DATA UNDER STUDY START

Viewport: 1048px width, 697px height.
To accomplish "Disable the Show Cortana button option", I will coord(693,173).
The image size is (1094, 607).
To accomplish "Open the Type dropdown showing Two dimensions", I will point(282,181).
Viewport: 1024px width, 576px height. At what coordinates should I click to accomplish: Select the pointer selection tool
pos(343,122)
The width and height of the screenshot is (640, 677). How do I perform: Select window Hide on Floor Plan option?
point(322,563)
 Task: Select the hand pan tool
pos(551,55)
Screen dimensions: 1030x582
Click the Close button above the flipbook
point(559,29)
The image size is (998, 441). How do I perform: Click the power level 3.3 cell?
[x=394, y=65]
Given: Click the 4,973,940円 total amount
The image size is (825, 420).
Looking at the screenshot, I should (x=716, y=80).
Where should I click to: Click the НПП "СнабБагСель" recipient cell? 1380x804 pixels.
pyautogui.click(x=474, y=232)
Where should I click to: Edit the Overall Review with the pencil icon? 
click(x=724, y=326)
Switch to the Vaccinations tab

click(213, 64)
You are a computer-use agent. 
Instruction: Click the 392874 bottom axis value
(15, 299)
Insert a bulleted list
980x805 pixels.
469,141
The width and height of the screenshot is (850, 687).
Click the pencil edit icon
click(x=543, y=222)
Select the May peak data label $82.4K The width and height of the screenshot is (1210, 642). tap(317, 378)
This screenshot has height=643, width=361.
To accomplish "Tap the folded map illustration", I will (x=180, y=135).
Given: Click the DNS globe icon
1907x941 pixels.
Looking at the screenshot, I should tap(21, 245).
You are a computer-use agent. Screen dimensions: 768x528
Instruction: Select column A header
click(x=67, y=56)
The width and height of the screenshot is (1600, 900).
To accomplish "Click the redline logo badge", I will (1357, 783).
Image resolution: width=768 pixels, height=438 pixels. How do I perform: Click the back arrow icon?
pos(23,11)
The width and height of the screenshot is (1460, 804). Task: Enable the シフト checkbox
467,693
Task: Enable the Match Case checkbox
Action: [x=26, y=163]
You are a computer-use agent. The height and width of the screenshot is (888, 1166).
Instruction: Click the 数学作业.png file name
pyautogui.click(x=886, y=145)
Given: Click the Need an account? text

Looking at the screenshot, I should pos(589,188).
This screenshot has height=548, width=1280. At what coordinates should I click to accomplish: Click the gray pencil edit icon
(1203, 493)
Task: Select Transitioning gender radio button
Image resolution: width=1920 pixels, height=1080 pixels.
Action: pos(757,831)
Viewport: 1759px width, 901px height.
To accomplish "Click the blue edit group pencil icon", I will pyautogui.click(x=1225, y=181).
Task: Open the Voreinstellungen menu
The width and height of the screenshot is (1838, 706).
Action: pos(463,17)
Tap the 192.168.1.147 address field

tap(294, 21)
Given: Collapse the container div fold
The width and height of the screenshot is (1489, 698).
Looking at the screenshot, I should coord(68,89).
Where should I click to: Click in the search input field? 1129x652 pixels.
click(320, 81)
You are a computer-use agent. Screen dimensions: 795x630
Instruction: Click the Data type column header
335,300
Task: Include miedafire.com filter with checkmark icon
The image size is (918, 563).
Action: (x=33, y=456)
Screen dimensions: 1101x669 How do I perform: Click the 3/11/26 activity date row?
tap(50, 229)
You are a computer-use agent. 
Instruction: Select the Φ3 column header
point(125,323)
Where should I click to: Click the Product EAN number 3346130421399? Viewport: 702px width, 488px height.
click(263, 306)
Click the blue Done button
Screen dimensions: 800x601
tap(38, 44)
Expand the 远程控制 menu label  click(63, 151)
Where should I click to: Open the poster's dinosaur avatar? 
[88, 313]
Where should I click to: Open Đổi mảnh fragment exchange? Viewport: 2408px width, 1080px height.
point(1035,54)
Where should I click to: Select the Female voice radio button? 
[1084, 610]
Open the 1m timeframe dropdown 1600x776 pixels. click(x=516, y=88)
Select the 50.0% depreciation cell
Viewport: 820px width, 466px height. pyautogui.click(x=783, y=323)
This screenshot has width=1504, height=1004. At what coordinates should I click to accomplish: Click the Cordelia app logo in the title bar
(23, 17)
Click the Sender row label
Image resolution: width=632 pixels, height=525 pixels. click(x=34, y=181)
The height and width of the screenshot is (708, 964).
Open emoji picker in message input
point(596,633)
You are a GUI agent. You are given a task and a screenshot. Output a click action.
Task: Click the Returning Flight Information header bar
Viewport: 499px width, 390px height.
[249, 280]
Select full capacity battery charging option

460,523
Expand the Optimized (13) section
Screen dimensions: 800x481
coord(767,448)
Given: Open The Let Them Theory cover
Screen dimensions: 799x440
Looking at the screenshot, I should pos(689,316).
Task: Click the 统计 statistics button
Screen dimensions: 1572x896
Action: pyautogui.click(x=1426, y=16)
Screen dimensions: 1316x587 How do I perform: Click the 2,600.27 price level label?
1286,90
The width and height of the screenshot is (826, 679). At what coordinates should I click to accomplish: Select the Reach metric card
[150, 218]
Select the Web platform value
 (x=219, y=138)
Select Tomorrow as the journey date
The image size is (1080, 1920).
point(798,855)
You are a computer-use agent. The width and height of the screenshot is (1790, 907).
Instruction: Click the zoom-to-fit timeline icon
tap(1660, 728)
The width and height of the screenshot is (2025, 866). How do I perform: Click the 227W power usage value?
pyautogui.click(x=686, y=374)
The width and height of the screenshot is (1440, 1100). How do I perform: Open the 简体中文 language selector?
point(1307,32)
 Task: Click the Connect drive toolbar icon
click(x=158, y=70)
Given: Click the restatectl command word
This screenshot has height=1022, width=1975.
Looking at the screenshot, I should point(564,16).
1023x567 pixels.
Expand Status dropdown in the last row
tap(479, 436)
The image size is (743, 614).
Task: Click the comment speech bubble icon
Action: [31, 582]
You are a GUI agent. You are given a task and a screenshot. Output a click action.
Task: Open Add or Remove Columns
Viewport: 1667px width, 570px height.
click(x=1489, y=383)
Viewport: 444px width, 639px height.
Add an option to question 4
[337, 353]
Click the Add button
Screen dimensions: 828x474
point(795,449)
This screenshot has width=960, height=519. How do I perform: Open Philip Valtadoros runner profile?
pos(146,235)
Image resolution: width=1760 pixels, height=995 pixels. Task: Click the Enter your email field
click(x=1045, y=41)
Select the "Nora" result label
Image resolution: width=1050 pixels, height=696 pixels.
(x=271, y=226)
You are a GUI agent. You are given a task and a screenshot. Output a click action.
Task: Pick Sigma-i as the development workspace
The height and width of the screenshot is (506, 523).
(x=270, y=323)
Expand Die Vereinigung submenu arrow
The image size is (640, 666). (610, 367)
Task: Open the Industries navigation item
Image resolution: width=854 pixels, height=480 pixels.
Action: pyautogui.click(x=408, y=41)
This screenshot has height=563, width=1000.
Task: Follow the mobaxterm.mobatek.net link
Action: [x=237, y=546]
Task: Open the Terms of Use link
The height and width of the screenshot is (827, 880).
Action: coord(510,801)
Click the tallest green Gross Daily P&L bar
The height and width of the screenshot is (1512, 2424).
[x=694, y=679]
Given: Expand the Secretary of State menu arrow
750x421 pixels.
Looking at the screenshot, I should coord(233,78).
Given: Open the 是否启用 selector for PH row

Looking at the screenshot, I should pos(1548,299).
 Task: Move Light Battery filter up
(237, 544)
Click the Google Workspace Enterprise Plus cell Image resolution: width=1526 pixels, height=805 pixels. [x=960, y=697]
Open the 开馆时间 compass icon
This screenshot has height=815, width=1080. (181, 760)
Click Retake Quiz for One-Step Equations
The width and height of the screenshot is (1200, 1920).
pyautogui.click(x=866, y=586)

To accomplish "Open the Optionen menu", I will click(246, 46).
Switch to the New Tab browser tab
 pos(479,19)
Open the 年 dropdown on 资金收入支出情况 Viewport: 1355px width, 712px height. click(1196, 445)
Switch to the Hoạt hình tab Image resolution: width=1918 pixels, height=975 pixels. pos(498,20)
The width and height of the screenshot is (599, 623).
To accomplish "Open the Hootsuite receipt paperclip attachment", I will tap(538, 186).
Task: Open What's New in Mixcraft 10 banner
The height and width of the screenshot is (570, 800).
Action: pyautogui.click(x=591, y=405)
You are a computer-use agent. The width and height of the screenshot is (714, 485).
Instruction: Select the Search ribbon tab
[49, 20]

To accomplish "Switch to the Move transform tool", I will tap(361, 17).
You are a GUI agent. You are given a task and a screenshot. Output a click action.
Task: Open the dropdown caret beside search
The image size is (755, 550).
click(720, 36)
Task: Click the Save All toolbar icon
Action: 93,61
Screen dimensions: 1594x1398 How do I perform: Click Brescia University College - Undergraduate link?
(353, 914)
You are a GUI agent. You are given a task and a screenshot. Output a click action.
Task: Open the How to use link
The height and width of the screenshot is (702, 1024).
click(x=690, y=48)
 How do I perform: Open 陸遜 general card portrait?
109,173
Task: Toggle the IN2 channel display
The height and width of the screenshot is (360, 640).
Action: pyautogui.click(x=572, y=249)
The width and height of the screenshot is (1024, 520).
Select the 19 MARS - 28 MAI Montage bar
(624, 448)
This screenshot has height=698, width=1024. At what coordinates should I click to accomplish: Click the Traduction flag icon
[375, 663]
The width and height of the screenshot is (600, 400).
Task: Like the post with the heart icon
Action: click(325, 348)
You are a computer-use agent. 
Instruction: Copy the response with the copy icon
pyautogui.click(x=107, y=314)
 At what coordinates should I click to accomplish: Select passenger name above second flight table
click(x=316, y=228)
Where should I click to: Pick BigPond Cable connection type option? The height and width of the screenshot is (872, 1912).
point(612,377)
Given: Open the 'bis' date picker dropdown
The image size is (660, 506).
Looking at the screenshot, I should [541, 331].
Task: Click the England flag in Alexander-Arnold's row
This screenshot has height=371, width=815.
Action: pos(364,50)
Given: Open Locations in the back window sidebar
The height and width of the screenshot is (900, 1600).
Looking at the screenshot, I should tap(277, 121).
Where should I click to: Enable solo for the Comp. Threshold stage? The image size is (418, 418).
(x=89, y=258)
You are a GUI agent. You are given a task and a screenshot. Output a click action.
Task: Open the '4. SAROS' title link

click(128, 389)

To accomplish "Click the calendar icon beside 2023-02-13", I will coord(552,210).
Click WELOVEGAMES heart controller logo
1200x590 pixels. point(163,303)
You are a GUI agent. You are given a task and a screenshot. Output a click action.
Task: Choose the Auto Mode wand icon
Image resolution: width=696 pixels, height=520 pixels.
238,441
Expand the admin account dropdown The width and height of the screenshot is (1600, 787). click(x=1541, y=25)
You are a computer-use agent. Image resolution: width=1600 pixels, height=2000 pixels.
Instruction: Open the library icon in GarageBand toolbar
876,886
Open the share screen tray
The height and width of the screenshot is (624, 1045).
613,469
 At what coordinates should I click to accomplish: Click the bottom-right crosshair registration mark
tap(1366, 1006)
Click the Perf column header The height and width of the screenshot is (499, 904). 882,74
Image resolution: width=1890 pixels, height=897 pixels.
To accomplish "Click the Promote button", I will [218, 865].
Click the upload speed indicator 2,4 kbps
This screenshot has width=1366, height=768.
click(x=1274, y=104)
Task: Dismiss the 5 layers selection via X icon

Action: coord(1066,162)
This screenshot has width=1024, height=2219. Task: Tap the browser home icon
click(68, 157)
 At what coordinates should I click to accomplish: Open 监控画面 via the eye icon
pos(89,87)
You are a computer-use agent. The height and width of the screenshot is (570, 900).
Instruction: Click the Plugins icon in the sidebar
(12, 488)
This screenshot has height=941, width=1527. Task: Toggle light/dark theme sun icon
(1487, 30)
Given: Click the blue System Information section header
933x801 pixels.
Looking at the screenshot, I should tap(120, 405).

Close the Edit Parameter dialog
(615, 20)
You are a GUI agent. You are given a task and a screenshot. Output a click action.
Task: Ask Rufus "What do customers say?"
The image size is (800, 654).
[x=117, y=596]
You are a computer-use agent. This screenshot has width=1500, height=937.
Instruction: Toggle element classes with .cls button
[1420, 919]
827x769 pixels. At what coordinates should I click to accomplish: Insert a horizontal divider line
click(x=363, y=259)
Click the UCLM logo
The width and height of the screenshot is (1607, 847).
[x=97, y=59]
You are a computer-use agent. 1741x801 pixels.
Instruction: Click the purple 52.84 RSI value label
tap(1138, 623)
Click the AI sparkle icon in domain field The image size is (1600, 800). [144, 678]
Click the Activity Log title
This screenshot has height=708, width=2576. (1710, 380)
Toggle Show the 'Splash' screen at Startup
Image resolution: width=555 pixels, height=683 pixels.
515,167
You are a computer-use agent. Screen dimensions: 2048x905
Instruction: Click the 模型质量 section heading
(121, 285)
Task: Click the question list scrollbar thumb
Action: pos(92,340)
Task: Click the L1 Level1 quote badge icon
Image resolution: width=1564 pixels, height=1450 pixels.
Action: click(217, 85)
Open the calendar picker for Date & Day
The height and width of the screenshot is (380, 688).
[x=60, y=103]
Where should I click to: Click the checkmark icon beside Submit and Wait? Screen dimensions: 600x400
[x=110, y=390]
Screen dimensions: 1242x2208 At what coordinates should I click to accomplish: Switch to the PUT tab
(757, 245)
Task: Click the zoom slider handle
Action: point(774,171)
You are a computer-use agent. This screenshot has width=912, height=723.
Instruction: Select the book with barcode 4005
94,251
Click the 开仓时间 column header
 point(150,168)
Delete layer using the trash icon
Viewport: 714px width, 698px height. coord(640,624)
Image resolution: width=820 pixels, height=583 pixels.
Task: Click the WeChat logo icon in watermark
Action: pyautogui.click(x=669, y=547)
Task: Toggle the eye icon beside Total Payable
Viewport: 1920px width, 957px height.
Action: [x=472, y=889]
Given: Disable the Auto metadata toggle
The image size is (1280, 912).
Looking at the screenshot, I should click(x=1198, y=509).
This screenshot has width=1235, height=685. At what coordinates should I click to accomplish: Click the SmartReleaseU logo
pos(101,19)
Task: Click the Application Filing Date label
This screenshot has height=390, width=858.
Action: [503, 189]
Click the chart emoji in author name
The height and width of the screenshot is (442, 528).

DATA UNDER STUDY END

Would you return, unchanged, the lines from the one containing "Task: Toggle the eye" through the end of the entries?

REPLY >>
Task: Toggle the eye icon beside Total Payable
Viewport: 1920px width, 957px height.
Action: [x=472, y=889]
Given: Disable the Auto metadata toggle
The image size is (1280, 912).
Looking at the screenshot, I should click(x=1198, y=509).
This screenshot has width=1235, height=685. At what coordinates should I click to accomplish: Click the SmartReleaseU logo
pos(101,19)
Task: Click the Application Filing Date label
This screenshot has height=390, width=858.
Action: [503, 189]
Click the chart emoji in author name
The height and width of the screenshot is (442, 528).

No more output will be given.